Quantum Optics INRIM

Quantum Imaging and Sensing

Quantum imaging and sensing aim at exploiting entanglement and quantum correlation to step over classical limitation in sensitivity and resolution. Conventional optical measurements are affected by fundamental limits that comes from the quantum fluctuation of the optical field. Shot noise turns out from the discretization of the energy in photons and from the randomness of the photon emission from conventional (classical) sources. However, quantum mechanics does not prevent to build sources which are more stable, e.g.  producing a regular stream of equidistant photons or entangled beams where photons are perfectly correlated in any degree of freedom. Engineering these states, manipulate and efficiently detect them, allows to reduce uncertainty in measurements and to go beyond classical paradigms such as the Rayleigh diffraction limit and shot-noise limit. 

In the group, we have realized several “first” experimental demonstration of quantum imaging and sensing protocols:  wide field sub shot noise imaging and microscopy without resorting to post-selection; quantum enhanced target detection in a preponderant background, known as ‘quantum illumination’; super-resolution fluorescence microscopy with photon antibunching from NV centers; absolute calibration of CCD cameras by quantum correlations; quantum reading and lossy channel discrimination. We also enjoy exploring possible real application of quantum inspired techniques, for example ‘ghost imaging’.

Recent highlights

Twin beam quantum-enhanced correlated interferometry for testing fundamental physics

S. T. Pradyumna et al., Communications Physics 3, Article number: 104 (2020)

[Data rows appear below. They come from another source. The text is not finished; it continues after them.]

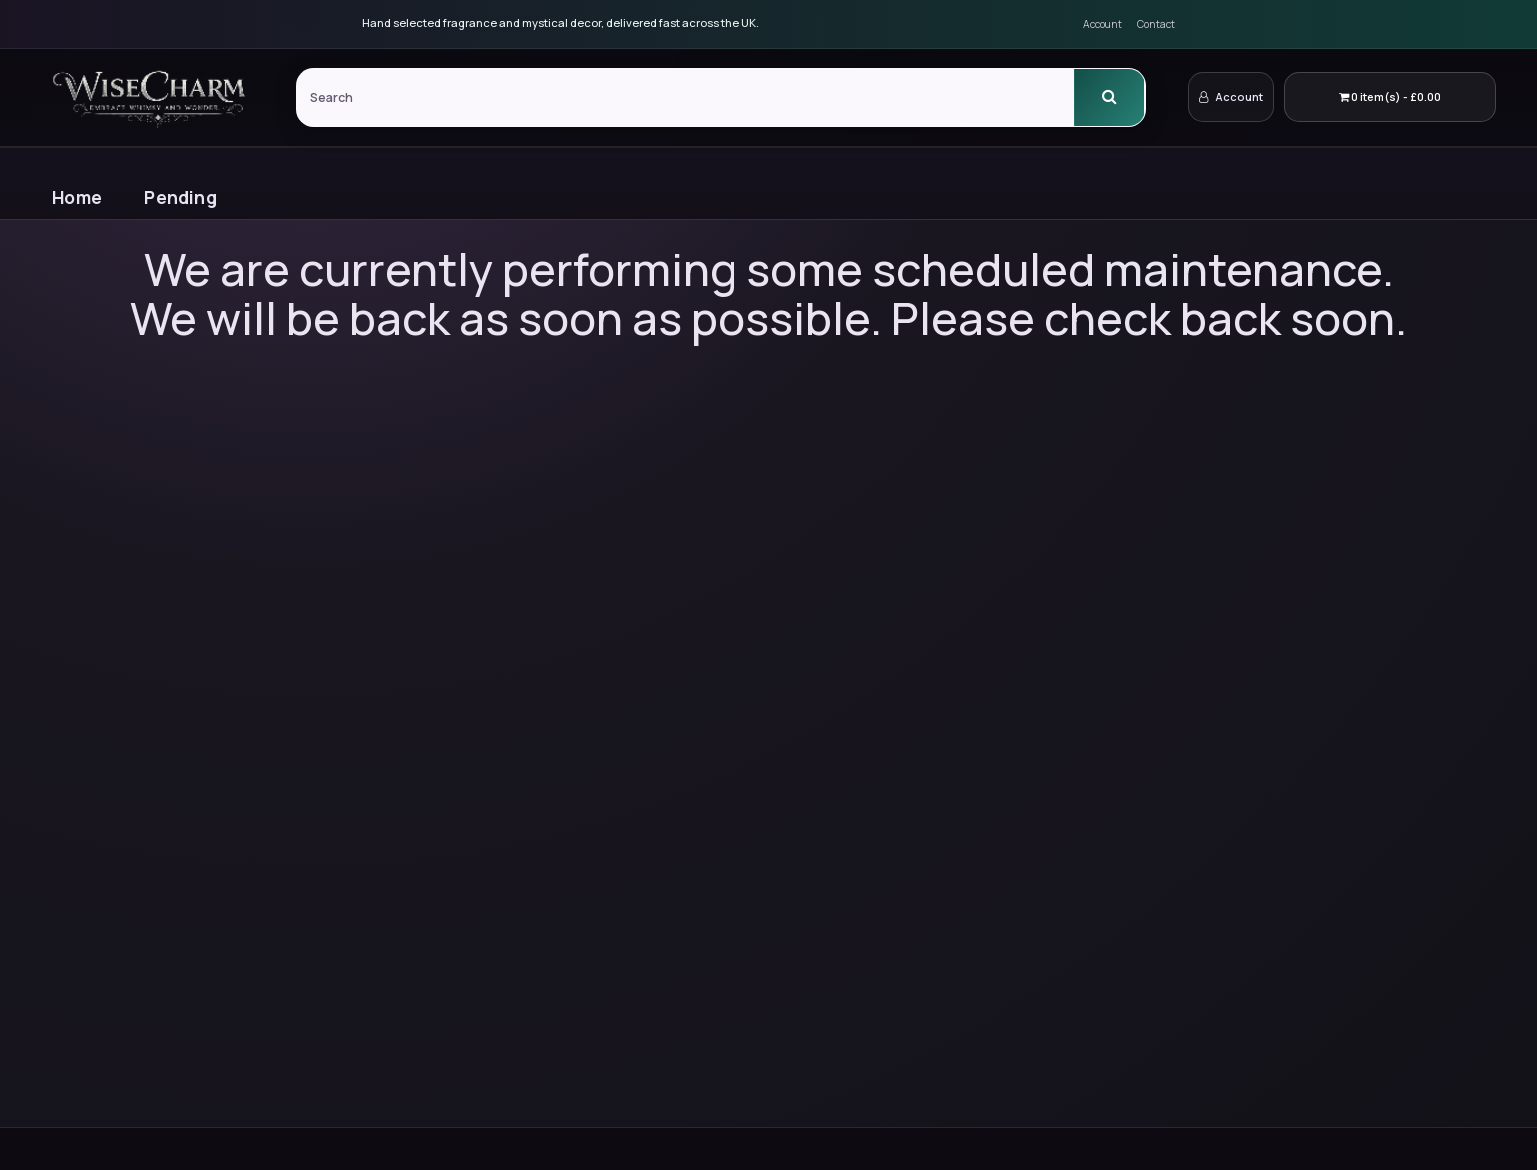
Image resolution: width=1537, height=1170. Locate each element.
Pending (180, 197)
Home (77, 197)
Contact (1156, 24)
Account (1102, 24)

Quantum metrology deals with improving the resolution of instruments that are otherwise limited by shot noise and it is therefore a promising avenue for enabling scientific breakthroughs. The advantage can be even more striking when quantum enhancement is combined with correlation techniques among several devices. Here, we present and realize a correlation interferometry scheme exploiting bipartite quantum correlated states injected in two independent interferometers. The scheme outperforms classical analogues in detecting a faint signal that may be correlated/uncorrelated between the two devices. We also compare its sensitivity with that obtained for a pair of two independent squeezed modes, each addressed to one interferometer, for detecting a correlated stochastic signal in the MHz frequency band. Being the simpler solution, it may eventually find application to fundamental physics tests, e.g., searching for the effects predicted by some Planck scale theories.

Quantum enhanced non-interferometric quantitative phase imaging

Ortolano, G., Paniate, A., Boucher, P. et al.  Light Sci Appl 12, 171 (2023).

Quantum entanglement and squeezing have significantly improved phase estimation and imaging in interferometric settings beyond the classical limits. However, for a wide class of non-interferometric phase imaging/retrieval methods vastly used in the classical domain, e.g., ptychography and diffractive imaging, a demonstration of quantum advantage is still missing. Here, we fill this gap by exploiting entanglement to enhance imaging of a pure phase object in a non-interferometric setting, only measuring the phase effect on the free-propagating field. This method, based on the so-called “transport of intensity equation", is quantitative since it provides the absolute value of the phase without prior knowledge of the object and operates in wide-field mode, so it does not need time-consuming raster scanning. Moreover, it does not require spatial and temporal coherence of the incident light. Besides a general improvement of the image quality at a fixed number of photons irradiated through the object, resulting in better discrimination of small details, we demonstrate a clear reduction of the uncertainty in the quantitative phase estimation. Although we provide an experimental demonstration of a specific scheme in the visible spectrum, this research also paves the way for applications at different wavelengths, e.g., X-ray imaging, where reducing the photon dose is of utmost importance.

Experimental quantum reading with photon counting

G. Ortolano et al., SCIENCE ADVANCES 20 Vol 7, Issue 4 (2020)

The final goal of quantum hypothesis testing is to achieve quantum advantage over all possible classical strategies. In the protocol of quantum reading, this is achieved for information retrieval from an optical memory, whose generic cell stores a bit of information in two possible lossy channels. We show, theoretically and experimentally, that quantum advantage is obtained by practical photon-counting measurements combined with a simple maximum-likelihood decision. In particular, we show that this receiver combined with an entangled two-mode squeezed vacuum source is able to outperform any strategy based on statistical mixtures of coherent states for the same mean number of input photons. Our experimental findings demonstrate that quantum entanglement and simple optics are able to enhance the readout of digital data, paving the way to real applications of quantum reading and with potential applications for any other model that is based on the binary discrimination of bosonic loss.